Ruth never dreamed of being satirical; it was a perfectly straightforward explanation; and it showed, she truly believed, two quite kind and considerate points in Aunt Roderick's character.

After the party came back from the Isles of Shoals, Mrs. Van Alstyne went down to Newport. The Marchbankses had other visitors,—people whom we did not know, and in whose way we were not thrown; thehaute voléewas sufficient to itself again, and we lived on a piece of our own life once more.

"It's rather nice to knit on straight," said Barbara; "without any widening or narrowing or counting of stitches. I like very well to come to a plain place."

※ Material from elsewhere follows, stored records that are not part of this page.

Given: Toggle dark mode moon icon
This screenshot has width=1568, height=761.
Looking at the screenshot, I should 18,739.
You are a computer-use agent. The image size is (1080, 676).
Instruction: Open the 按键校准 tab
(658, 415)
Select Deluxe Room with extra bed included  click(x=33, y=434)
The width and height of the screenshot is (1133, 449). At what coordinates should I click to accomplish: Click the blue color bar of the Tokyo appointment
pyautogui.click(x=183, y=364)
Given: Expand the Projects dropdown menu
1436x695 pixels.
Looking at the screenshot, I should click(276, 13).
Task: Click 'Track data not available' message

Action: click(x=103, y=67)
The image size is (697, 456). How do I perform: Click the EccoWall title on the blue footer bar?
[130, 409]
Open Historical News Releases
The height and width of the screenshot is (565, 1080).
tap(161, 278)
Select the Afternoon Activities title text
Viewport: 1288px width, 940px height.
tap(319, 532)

Rosamond never liked the plain places quite so much; but she accommodated herself beautifully, and was just as nice as she could be. And the very best thing about Rose was, that she never put on anything, or left anything off, of her gentle ways and notions. She would have been ready at any time for the most delicate fancy-pattern that could be woven upon her plain places. That was one thing which mother taught us all.

"Your life will come to you; you need not run after it," she would say, if we ever got restless and began to think there was no way out of the family hedge. "Have everything in yourselves as it should be, and then you can take the chances as they arrive."

"Only we needn't put our bonnets on, and sit at the windows," Barbara once replied.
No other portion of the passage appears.